# $30 an acre!!!!



## JFKFLA (Mar 25, 2008)

I was an ebay looking at hunting items. I came across this auction for this lease. Starting bid is $25 an acre but you can lease it now for $30 an acre. I do not know about you guys but these prices are getting out of hand.
http://cgi.ebay.com/ws/eBayISAPI.dll?ViewItem&item=250228100485&ssPageName=ADME:X:RTQ:US:1123


----------



## redneckcamo (Mar 25, 2008)

yepp with the slow work an the prices it costs too lease im bout down fer the count myself....somthin needs too give !!!


----------



## funboy30189 (Mar 25, 2008)

i like the fact that its 25 bucks an acre for trophy managed kill all deer club. he is dreaming


----------



## 01Foreman400 (Mar 25, 2008)

That was a good laugh.

Darrell


----------



## whitworth (Mar 25, 2008)

*Some landowner*

should just advertise a hunt lease for $100 an acre, and get over the price raising business.   We need another crash.  Gold, copper, oil, all fell in the past week.

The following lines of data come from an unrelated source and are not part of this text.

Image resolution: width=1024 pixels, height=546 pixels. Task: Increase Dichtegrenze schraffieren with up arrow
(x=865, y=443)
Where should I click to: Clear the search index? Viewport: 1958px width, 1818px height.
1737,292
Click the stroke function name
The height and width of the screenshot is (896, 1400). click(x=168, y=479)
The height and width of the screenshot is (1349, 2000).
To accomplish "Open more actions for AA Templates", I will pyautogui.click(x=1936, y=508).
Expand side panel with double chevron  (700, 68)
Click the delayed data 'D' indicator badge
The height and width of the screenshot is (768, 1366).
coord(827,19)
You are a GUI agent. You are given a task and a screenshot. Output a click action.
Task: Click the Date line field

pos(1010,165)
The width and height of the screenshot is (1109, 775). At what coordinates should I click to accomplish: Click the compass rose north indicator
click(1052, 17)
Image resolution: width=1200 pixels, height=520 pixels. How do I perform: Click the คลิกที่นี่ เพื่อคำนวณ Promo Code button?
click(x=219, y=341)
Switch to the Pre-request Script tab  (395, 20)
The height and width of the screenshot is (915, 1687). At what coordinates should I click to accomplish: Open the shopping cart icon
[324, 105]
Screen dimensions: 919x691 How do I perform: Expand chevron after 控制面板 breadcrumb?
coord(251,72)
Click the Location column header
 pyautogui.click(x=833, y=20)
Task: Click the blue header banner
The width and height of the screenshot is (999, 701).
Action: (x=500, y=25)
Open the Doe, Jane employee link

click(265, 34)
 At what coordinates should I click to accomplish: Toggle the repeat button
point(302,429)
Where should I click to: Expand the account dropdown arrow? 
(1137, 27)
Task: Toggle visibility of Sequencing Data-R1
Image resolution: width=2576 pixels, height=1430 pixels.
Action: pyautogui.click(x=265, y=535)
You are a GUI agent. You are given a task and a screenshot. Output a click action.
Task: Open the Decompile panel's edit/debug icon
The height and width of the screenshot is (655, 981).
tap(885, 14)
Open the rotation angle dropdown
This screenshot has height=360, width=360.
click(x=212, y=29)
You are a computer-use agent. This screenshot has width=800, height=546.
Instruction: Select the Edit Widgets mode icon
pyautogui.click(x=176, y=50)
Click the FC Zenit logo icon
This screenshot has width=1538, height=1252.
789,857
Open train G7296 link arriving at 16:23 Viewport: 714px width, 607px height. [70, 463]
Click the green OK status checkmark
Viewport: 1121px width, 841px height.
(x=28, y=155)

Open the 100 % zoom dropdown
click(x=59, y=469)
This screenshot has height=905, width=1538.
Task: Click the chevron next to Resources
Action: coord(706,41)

Housing prices are down; recession needs to hit those people too.


----------



## Jim Thompson (Mar 25, 2008)

although I would not consider anything close to that in GA...it does come with what looks to be a nice house to stay in when there

if you figure renting the trailer for $400 a month for 7 months a year now your only $20 an acre for the land.  still stupid high for GA, but getting more realistic


----------



## satchmo (Mar 25, 2008)

Wow. I'd say it was hard to belive, but five years ago if someone said that gas would be four bucks a gallon what would we say???


----------



## Bruz (Mar 25, 2008)

3 years ago we were paying $22 an acre for land in Meriwether.......I now pay $6.60 in Alabama.

Robert


----------



## hicktownboy (Mar 25, 2008)

JFKFLA said:


> I was an ebay looking at hunting items. I came across this auction for this lease. Starting bid is $25 an acre but you can lease it now for $30 an acre. I do not know about you guys but these prices are getting out of hand.
> http://cgi.ebay.com/ws/eBayISAPI.dll?ViewItem&item=250228100485&ssPageName=ADME:X:RTQ:US:1123



Alright, I am thinking about getting this property, whos in??


----------



## WishIwuzhuntin (Mar 25, 2008)

OK guys-new club needs 110 members at $250/apiece Edited to Remove Profanity ----Edited to Remove Profanity ----Edited to Remove Profanity ----Edited to Remove Profanity ----


----------



## WishIwuzhuntin (Mar 25, 2008)

ok lmbo


----------



## bear-229 (Mar 25, 2008)

sad thing is someone will pay it


----------



## hicktownboy (Mar 25, 2008)

Dont cry ! Im already on it yall missed out...


----------



## ray97303 (Mar 26, 2008)

JFKFLA said:


> I was an ebay looking at hunting items. I came across this auction for this lease. Starting bid is $25 an acre but you can lease it now for $30 an acre. I do not know about you guys but these prices are getting out of hand.
> http://cgi.ebay.com/ws/eBayISAPI.dll?ViewItem&item=250228100485&ssPageName=ADME:X:RTQ:US:1123



Who is in?  A lease price @ $27,500/$33,000! A good chance someone from Florida will take it!


----------



## YOUNGGUNZ (Mar 26, 2008)

I saw that 2!!! I dont understand Y they think there going to get $25 an acre for 1100 acres. Thats insaine!!!


----------



## tbgator (Mar 26, 2008)

If all hunters will band together and set a cap on what we will pay to hunt the prices will be forced down. For those who will pay whatever it takes they never need to complain, they are "the problem".


----------



## Dudley Do-Wrong (Mar 27, 2008)

> If all hunters will band together and set a cap on what we will pay to hunt the prices will be forced down


That would be true if we all made below a certain dollar figure.  The problem is, is that you have folks in certain professions that makes tons of money and won't bat an eye paying super premimum $$$ per acre.


----------



## AlexPeres (Apr 5, 2008)

hmmm 25 an acer deer must have golden hooves or something.


----------



## redneckcamo (Apr 5, 2008)

its all about the cash fellas ....!!!!!


----------